Pero estos jugadores de fútbol, los nuestros, no provienen de las élites. Y tampoco las élites -comprobado está en la historia- son necesariamente la referencia para nadie. De hecho: me alejo de ellos así como ellos me -y nos- ignoran. Pero me consideraría un insensato si le pido a un tipo que patea la pelota que sea el referente social. 

Sí, hay jugadores entrañables, con una historia y un comportamiento ejemplares. Cristiano Ronaldo no fue abortado y desde su lugar no solo ilumina a su familia sino a las personas necesitadas. Los jugadores levantan fundaciones para los niños. Y está bien. 

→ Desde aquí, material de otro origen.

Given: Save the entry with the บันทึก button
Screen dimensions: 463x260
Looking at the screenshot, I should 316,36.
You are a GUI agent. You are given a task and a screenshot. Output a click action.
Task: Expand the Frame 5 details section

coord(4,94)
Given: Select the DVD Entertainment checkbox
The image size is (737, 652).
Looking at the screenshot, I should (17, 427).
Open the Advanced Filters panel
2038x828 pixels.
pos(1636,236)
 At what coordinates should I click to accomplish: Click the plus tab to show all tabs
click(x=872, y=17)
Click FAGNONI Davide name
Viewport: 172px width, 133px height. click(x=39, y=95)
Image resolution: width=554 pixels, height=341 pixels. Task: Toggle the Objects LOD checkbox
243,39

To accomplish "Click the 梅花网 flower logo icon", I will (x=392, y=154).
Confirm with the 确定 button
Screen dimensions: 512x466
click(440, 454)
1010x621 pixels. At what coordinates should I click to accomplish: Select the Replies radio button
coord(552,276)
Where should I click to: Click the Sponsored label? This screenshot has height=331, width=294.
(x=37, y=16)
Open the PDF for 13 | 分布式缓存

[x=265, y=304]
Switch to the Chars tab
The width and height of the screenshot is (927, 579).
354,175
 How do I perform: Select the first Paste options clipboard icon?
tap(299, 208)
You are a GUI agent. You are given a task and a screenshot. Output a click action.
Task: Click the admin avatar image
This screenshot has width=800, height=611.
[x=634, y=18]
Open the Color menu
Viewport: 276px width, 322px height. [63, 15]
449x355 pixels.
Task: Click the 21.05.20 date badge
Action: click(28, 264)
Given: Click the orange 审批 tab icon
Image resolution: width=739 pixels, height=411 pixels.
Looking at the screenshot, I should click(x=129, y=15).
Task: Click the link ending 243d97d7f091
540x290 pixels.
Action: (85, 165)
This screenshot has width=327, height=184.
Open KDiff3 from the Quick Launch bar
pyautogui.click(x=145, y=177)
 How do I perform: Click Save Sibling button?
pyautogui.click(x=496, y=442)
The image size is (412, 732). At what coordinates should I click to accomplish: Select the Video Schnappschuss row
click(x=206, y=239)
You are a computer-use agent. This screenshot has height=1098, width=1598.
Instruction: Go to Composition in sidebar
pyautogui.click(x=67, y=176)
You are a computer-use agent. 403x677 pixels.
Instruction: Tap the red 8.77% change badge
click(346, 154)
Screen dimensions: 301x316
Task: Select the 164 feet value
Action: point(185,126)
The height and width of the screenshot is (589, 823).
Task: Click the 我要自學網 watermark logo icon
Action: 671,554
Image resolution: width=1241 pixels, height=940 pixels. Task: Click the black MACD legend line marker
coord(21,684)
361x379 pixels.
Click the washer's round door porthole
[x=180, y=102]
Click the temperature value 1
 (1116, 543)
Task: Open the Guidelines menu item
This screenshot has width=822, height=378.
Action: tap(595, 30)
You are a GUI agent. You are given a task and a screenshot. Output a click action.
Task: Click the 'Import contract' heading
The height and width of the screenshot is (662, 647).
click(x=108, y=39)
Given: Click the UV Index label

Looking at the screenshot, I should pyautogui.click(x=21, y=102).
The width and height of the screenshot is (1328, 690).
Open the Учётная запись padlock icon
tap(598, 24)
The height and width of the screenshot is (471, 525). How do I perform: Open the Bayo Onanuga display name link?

Lo que no entiendo ni me gusta es cuando todos se autoafirman defensores de la moral y condenan con dedo policial a los deportistas que se van de joda. ¿Que serían mejor si no hicieran lo que hacen? Es posible. Senegal en los cuartos de final del 2002 fue una pálida imagen de lo que había sido en los primeros partidos. ¿La razón? No se imaginaban que llegarían tan lejos y se fueron de fiesta y en la cancha a los jugadores se les doblaban las piernas. O los chilenos que en la Copa América de Venezuela celebraron la clasificación a la segunda fase del torneo y luego quedaron eliminados.

Todo es posible. Pero, Labruna, por ejemplo, llegaba sin dormir luego de apostar a los caballos y hasta ahora es el mayor ídolo de River Plate. 

Lo que molesta es la condena que todos aquellos que se sienten sin pecado. ¡Que levante la mano quien no haya ido a trabajar con resaca!

Aquellos que los condenan, me son comparables a los que dicen que ahora los jugadores no sienten las camisetas y que solo juegan por plata. ¿En serio lo dicen? ¿Quién en esta vida trabaja por algo que no sea plata aunque fuere su pasión? Y siempre vamos a querer ganar un mejor sueldo. 

Pero lo que sí creo, en los más profundo, es que los parranderos de este mundo no son pocos, son muchos aunque sean cada vez más silenciados por las voces moralizadoras de estos tiempos en que crece el número de los que corren todas las mañanas, de los que montan en bicicletas y hacen decenas de kilómetros y lo cuentan en sus redes sociales, tiempos del exceso en el cuidado dela salud. Pero yo veo a esos jugadores como uno de los nuestros, que juegan demasiado bien y que hacen cosas que no se podrán olvidar.